Try it ▸
All of these records need to be duplicated exactly.

Provided data ▸
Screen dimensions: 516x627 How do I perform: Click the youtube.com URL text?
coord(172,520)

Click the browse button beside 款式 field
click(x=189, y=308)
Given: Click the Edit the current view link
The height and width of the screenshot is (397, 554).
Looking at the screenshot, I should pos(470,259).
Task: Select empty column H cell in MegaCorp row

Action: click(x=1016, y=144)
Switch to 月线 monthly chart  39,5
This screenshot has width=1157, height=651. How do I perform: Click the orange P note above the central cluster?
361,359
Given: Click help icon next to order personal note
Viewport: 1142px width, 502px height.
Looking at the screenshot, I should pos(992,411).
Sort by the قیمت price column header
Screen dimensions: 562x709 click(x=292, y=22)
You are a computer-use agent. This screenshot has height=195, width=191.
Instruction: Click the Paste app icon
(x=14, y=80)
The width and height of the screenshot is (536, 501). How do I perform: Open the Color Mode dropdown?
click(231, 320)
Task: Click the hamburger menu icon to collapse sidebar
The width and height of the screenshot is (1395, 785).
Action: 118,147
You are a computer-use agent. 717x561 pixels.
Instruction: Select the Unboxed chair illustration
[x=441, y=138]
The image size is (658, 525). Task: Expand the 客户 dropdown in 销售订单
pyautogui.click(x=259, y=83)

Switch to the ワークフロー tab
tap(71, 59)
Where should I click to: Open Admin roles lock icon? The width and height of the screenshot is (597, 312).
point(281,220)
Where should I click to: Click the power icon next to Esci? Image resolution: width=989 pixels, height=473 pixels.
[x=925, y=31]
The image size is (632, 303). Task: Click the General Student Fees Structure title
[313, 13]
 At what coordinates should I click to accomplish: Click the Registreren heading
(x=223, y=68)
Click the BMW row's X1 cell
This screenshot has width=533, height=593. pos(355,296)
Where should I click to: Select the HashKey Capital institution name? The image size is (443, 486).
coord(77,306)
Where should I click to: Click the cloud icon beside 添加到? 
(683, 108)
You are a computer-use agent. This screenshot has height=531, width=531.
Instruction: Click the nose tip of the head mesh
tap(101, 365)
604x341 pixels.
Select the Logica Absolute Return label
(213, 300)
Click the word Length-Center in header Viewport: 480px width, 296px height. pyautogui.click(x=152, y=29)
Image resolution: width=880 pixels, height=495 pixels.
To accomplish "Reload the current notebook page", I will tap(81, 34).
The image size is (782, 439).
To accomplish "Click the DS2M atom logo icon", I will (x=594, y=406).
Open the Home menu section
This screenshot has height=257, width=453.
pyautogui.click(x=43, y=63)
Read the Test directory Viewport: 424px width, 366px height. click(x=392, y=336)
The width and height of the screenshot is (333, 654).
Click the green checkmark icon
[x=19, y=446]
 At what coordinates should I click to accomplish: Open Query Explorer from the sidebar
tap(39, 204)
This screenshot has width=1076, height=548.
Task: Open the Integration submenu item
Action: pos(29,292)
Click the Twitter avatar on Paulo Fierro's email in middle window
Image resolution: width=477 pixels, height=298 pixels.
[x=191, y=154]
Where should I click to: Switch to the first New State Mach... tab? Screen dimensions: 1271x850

Response to this exercise ▸
Screen dimensions: 516x627 How do I perform: Click the youtube.com URL text?
coord(172,520)

Click the browse button beside 款式 field
click(x=189, y=308)
Given: Click the Edit the current view link
The height and width of the screenshot is (397, 554).
Looking at the screenshot, I should pos(470,259).
Task: Select empty column H cell in MegaCorp row

Action: click(x=1016, y=144)
Switch to 月线 monthly chart  39,5
This screenshot has width=1157, height=651. How do I perform: Click the orange P note above the central cluster?
361,359
Given: Click help icon next to order personal note
Viewport: 1142px width, 502px height.
Looking at the screenshot, I should pos(992,411).
Sort by the قیمت price column header
Screen dimensions: 562x709 click(x=292, y=22)
You are a computer-use agent. This screenshot has height=195, width=191.
Instruction: Click the Paste app icon
(x=14, y=80)
The width and height of the screenshot is (536, 501). How do I perform: Open the Color Mode dropdown?
click(231, 320)
Task: Click the hamburger menu icon to collapse sidebar
The width and height of the screenshot is (1395, 785).
Action: 118,147
You are a computer-use agent. 717x561 pixels.
Instruction: Select the Unboxed chair illustration
[x=441, y=138]
The image size is (658, 525). Task: Expand the 客户 dropdown in 销售订单
pyautogui.click(x=259, y=83)

Switch to the ワークフロー tab
tap(71, 59)
Where should I click to: Open Admin roles lock icon? The width and height of the screenshot is (597, 312).
point(281,220)
Where should I click to: Click the power icon next to Esci? Image resolution: width=989 pixels, height=473 pixels.
[x=925, y=31]
The image size is (632, 303). Task: Click the General Student Fees Structure title
[313, 13]
 At what coordinates should I click to accomplish: Click the Registreren heading
(x=223, y=68)
Click the BMW row's X1 cell
This screenshot has width=533, height=593. pos(355,296)
Where should I click to: Select the HashKey Capital institution name? The image size is (443, 486).
coord(77,306)
Where should I click to: Click the cloud icon beside 添加到? 
(683, 108)
You are a computer-use agent. This screenshot has height=531, width=531.
Instruction: Click the nose tip of the head mesh
tap(101, 365)
604x341 pixels.
Select the Logica Absolute Return label
(213, 300)
Click the word Length-Center in header Viewport: 480px width, 296px height. pyautogui.click(x=152, y=29)
Image resolution: width=880 pixels, height=495 pixels.
To accomplish "Reload the current notebook page", I will tap(81, 34).
The image size is (782, 439).
To accomplish "Click the DS2M atom logo icon", I will (x=594, y=406).
Open the Home menu section
This screenshot has height=257, width=453.
pyautogui.click(x=43, y=63)
Read the Test directory Viewport: 424px width, 366px height. click(x=392, y=336)
The width and height of the screenshot is (333, 654).
Click the green checkmark icon
[x=19, y=446]
 At what coordinates should I click to accomplish: Open Query Explorer from the sidebar
tap(39, 204)
This screenshot has width=1076, height=548.
Task: Open the Integration submenu item
Action: pos(29,292)
Click the Twitter avatar on Paulo Fierro's email in middle window
Image resolution: width=477 pixels, height=298 pixels.
[x=191, y=154]
Where should I click to: Switch to the first New State Mach... tab? Screen dimensions: 1271x850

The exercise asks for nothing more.